Important Safety Information
Rituxan has been associated with fatal infusion reactions, tumor lysis syndrome (TLS), severe mucocutaneous reactions and progressive multifocal leukoencephalopathy (PML). Hepatitis B reactivation and cardiac arrhythmias and angina have also been observed. Patients should be closely observed for signs of infection if biologic agents and/or disease modifying anti-rheumatic drugs other than methotrexate are used concomitantly. Common adverse reactions (≥ 5%): hypertension, nausea, upper respiratory tract infection, arthralgia, pruritus, and pyrexia.
In addition to PPMS, for which there is currently no FDA-approved therapy, Rituxan is also being studied in other autoimmune diseases for significant unmet medical needs, including systemic lupus erythematosus, lupus nephritis and antineutrophil cytoplasmic antibodies (ANCA)-associated vasculitis.
Genentech and Biogen Idec co-market Rituxan in the United States, and Roche markets MabThera in the rest of the world, except Japan, where Rituxan is co-marketed by Chugai and Zenyaku Kogyo Co. Ltd. For a copy of the Rituxan full prescribing information, including Boxed Warning, please call 1-800-821-8590 or visit http://www.gene.com.
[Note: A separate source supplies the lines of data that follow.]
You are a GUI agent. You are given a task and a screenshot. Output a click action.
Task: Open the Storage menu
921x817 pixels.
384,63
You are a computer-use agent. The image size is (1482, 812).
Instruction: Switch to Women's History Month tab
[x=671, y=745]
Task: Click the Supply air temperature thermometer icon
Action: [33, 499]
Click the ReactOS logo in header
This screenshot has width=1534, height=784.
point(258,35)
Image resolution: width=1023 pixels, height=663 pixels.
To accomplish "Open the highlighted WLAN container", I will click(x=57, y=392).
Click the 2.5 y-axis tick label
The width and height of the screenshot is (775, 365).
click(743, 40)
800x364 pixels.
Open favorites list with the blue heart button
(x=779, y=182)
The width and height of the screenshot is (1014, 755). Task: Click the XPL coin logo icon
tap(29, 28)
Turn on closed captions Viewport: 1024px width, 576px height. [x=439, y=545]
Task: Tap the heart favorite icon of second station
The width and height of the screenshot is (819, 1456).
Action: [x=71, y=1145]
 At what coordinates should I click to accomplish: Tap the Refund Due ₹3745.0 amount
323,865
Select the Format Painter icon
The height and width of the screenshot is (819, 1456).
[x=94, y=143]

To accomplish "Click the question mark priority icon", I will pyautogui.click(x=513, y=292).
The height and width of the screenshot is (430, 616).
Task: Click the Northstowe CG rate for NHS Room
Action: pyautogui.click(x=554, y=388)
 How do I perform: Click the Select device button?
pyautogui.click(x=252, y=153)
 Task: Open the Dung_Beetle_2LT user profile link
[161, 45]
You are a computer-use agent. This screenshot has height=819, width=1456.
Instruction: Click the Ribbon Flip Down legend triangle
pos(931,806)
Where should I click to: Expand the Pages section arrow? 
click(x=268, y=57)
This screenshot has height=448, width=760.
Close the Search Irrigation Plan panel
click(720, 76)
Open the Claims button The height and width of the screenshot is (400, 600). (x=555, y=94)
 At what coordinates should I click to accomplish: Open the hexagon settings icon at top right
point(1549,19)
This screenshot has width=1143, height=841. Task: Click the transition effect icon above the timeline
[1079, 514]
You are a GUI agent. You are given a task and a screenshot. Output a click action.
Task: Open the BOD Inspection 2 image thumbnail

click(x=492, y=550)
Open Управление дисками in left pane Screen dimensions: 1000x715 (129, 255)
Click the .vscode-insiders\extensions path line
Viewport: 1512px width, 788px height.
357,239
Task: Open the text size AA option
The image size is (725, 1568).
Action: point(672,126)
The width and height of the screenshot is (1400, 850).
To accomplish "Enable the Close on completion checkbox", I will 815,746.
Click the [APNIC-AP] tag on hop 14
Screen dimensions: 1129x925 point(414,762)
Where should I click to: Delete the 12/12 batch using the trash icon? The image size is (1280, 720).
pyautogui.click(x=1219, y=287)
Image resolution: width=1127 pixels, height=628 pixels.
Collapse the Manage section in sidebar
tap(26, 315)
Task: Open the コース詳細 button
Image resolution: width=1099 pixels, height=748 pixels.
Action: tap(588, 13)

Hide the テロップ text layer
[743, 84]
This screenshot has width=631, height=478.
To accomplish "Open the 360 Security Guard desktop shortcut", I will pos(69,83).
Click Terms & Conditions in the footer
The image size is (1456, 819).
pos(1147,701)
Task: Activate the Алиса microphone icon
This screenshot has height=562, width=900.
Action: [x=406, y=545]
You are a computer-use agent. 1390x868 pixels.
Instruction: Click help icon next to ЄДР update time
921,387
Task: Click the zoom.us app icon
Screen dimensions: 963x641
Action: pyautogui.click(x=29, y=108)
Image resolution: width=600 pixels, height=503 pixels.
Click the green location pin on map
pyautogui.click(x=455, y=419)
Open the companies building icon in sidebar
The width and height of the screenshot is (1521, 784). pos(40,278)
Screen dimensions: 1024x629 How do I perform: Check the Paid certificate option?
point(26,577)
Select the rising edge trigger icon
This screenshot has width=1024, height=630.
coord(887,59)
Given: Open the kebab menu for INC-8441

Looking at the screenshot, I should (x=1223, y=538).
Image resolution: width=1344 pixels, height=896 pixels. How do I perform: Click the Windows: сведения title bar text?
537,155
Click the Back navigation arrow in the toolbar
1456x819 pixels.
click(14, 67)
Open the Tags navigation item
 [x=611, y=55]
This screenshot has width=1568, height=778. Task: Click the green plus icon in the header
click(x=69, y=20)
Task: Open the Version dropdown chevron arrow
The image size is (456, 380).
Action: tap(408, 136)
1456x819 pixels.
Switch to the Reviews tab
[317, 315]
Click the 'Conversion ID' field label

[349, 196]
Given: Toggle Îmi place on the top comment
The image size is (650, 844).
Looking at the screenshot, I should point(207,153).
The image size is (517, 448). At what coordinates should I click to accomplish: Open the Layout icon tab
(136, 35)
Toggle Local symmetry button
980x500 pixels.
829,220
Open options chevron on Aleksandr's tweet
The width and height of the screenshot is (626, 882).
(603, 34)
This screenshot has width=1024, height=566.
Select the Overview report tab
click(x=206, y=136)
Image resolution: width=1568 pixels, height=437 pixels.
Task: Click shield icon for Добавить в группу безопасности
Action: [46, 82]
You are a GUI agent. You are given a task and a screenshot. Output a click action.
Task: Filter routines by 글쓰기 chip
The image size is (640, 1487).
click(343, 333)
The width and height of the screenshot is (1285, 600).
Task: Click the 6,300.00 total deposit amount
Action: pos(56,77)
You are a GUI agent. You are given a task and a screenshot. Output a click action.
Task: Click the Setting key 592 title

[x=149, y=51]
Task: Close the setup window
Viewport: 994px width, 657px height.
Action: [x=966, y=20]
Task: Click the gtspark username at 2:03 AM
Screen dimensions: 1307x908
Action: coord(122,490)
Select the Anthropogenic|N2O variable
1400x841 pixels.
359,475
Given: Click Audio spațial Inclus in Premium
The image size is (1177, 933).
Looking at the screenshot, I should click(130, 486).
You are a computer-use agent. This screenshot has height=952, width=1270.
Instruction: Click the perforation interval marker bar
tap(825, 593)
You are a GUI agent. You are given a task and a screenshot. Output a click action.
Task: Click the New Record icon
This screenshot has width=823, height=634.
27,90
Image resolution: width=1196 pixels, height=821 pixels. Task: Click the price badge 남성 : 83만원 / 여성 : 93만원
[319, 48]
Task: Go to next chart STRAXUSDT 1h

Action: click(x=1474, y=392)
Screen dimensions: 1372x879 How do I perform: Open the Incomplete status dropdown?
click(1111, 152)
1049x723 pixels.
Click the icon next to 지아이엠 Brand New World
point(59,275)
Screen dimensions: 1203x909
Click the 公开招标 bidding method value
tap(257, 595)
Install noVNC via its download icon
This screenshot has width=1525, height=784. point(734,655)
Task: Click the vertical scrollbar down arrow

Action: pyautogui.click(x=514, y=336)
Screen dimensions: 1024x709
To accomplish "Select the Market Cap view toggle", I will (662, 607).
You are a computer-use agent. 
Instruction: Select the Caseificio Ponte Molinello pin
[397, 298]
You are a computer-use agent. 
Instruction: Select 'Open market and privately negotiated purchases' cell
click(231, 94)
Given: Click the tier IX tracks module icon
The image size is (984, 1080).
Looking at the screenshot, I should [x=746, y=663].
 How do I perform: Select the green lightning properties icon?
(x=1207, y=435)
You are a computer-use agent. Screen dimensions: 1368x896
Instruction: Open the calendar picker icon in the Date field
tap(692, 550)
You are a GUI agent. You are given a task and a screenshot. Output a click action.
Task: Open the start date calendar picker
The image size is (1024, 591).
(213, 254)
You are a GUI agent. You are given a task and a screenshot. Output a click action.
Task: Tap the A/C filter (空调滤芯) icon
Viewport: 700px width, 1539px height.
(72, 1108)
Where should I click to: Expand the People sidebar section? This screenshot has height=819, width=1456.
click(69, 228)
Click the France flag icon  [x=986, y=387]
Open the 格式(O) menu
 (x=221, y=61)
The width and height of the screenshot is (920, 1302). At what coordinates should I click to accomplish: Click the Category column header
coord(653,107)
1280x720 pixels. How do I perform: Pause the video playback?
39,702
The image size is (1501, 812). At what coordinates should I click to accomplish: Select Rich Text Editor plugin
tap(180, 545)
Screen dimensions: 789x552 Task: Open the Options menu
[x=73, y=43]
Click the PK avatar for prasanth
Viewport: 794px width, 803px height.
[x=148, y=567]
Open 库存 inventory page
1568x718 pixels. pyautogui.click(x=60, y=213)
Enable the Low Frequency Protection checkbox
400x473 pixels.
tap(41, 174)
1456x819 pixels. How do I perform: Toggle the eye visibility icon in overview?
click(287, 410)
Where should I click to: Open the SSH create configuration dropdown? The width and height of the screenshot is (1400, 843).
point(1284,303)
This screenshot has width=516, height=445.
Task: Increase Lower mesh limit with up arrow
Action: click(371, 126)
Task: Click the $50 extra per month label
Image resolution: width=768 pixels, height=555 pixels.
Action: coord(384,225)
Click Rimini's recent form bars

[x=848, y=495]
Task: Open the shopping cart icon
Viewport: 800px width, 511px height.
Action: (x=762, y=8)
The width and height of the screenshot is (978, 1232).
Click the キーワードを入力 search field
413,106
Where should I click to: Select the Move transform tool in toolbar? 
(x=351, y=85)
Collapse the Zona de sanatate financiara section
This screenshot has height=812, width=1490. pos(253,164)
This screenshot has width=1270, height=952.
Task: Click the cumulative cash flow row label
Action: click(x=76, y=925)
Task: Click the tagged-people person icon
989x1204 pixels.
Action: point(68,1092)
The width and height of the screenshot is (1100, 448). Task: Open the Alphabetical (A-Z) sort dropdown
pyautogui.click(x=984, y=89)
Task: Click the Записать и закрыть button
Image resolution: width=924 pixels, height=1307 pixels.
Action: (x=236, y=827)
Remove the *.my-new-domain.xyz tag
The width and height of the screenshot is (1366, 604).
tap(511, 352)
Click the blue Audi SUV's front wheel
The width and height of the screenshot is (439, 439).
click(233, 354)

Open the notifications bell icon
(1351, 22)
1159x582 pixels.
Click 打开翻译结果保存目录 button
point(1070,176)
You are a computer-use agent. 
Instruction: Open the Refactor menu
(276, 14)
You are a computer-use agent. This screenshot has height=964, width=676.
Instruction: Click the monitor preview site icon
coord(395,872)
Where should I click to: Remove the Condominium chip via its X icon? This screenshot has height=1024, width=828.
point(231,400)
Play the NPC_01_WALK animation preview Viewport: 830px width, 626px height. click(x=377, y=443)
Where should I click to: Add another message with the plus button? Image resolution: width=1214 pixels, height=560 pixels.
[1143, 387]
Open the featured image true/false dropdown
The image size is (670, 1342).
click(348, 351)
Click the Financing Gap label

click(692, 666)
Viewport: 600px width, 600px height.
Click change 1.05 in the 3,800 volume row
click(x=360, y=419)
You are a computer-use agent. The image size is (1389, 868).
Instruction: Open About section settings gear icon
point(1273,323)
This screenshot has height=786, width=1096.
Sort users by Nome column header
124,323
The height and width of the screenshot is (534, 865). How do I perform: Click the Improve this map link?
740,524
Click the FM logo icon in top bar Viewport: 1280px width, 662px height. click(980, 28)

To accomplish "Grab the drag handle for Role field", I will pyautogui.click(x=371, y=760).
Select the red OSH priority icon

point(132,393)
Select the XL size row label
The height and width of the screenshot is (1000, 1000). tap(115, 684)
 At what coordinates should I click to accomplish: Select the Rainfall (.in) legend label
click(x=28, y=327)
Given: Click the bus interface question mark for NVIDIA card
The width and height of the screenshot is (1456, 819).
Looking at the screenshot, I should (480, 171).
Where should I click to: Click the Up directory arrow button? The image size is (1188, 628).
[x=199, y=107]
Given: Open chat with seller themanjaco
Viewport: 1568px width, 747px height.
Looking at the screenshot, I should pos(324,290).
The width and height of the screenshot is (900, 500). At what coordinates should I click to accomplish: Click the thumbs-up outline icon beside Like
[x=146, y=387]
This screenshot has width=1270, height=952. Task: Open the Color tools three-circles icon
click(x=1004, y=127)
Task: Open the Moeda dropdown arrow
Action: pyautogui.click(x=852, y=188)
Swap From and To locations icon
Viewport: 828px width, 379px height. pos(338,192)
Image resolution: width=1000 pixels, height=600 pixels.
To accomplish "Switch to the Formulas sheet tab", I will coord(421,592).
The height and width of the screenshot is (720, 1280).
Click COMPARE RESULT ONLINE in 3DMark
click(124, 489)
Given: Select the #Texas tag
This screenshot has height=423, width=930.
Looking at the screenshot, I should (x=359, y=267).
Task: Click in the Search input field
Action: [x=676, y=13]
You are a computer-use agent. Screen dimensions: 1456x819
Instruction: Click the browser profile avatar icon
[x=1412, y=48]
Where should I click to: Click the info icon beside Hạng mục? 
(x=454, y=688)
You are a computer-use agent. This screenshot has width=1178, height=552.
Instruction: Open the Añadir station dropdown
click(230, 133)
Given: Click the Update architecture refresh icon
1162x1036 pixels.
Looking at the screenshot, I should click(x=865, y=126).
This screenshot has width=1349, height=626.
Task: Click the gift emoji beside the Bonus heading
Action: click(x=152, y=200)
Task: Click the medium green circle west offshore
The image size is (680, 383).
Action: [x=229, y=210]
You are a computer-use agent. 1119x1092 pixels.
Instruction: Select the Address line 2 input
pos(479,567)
Founded more than 30 years ago, Genentech is a leading biotechnology company that discovers, develops, manufactures and commercializes biotherapeutics for significant unmet medical needs. A considerable number of the currently approved biotechnology products originated from or are based on Genentech science. Genentech manufactures and commercializes multiple biotechnology products and licenses several additional products to other companies. The company has headquarters in South San Francisco, California and is listed on the New York Stock Exchange under the symbol DNA. For additional information about the company, please visit http://www.gene.com.
About Biogen Idec
Biogen Idec creates new standards of care in therapeutic areas with high unmet medical needs. Founded in 1978, Biogen Idec is a global leader in the discovery, development, manufacturing and commercialization of innovative therapies. Patients in more than 90 countries benefit from Biogen Idec's significant products that address diseases such as lymphoma, multiple sclerosis and rheumatoid arthritis. For product labeling, press releases and additional information about the company, please visit http://www.biogenidec.com.
This press release contains a forward-looking statement regarding the potential of B cell therapy for patients living with MS. Such statement is a prediction and involves risks and uncertainties such that actual results may differ materially. Actual results may be affected by a number of factors including, but not limited to, unexpected safety, efficacy or manufacturing issues, the need for additional data or clinical studies, FDA actions or delays, failure to obtain or maintain FDA approval, competition, pricing, reimbursement, the ability to supply product, product withdrawals and new product approvals and launches, and intellectual property or contract rights. Please also refer to the risk factors described in Genentech and Biogen Idec's periodic reports filed with the Securities and Exchange Commission. Genentech and Biogen Idec disclaim, and do not undertake, any obligation to update or revise any forward-looking statements in this press release.